Best Vector Databases: Tested & Compared in 2026
We benchmarked 8 vector databases on query latency, write throughput, cost at scale, and production readiness. Tests run on 100M 768-dim vectors with identical hardware. Full methodology on GitHub.
How We Evaluated
Query Latency
p50 and p99 latency for nearest-neighbor search on 100M 768-dim vectors with top_k=10.
Cost at Scale
Monthly cost to serve 100M vectors with 1K queries/day, including storage, compute, and network egress.
Write Throughput
Sustained vector upsert rate (vectors/sec) measured during bulk ingestion of 10M vectors.
Search Capabilities
Support for hybrid search (dense + sparse + BM25), metadata filtering, multi-vector, and advanced query patterns.
Production Readiness
Storage durability, replication, tiering, observability, multi-tenancy, and operational overhead.

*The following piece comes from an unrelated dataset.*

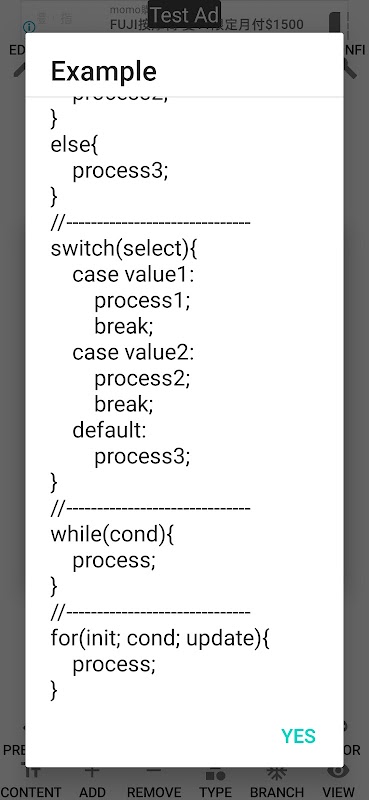Tap the Example dialog title
The image size is (369, 800).
pos(104,71)
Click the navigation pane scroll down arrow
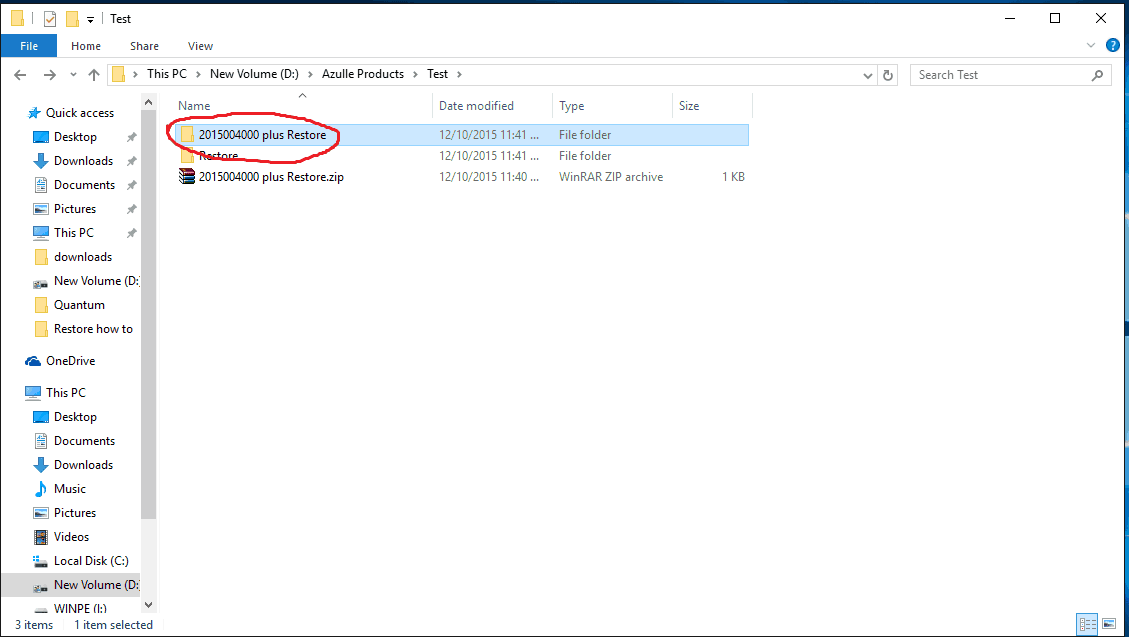 [149, 604]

Mixpeek Vector Store (MVS)
Object-storage-native vector database that runs on your own S3-compatible storage. Dense, sparse, and BM25 hybrid search with automatic hot/warm/cold tiering — no separate database cluster to manage. Bring your own Backblaze B2, Cloudflare R2, Tigris, Wasabi, or AWS S3.
Pros
- +~8ms p50 hot search, 92ms warm — competitive latency at a fraction of the cost
- +BYO object storage: runs on any S3-compatible backend you already pay for
- +Automatic tiering moves cold data to object storage (up to 90% cost reduction)
- +Dense + sparse + BM25 hybrid search, aggregations, transactions, and standing queries
- +52K vectors/sec write throughput — fastest in our benchmark
Cons
- -Currently in private beta — invite required
- -Warm-tier latency (~92ms) higher than always-hot databases for cold-start queries
- -Newer product with a smaller community than Qdrant or Milvus
Qdrant
High-performance vector search engine written in Rust. Strong payload filtering, named vectors, and a mature managed cloud offering. The go-to choice for teams that want an open-source vector DB with a proven production track record.
Pros
- +12ms p50 latency at 100M vectors — consistently fast
- +Advanced payload filtering alongside vector search
- +Named vectors for multi-modal embeddings per point
- +Open-source with active community and managed cloud
Cons
- -All data stays hot — no automatic tiering to cheaper storage
- -Managed cloud costs scale linearly with vector count ($5K/mo at 100M)
- -Requires a separate embedding pipeline
- -Cluster management overhead for very large deployments
Pinecone
Fully managed serverless vector database with zero operational overhead. Simple API, generous free tier, and good metadata filtering. The easiest vector database to get started with, but costs become unpredictable at scale.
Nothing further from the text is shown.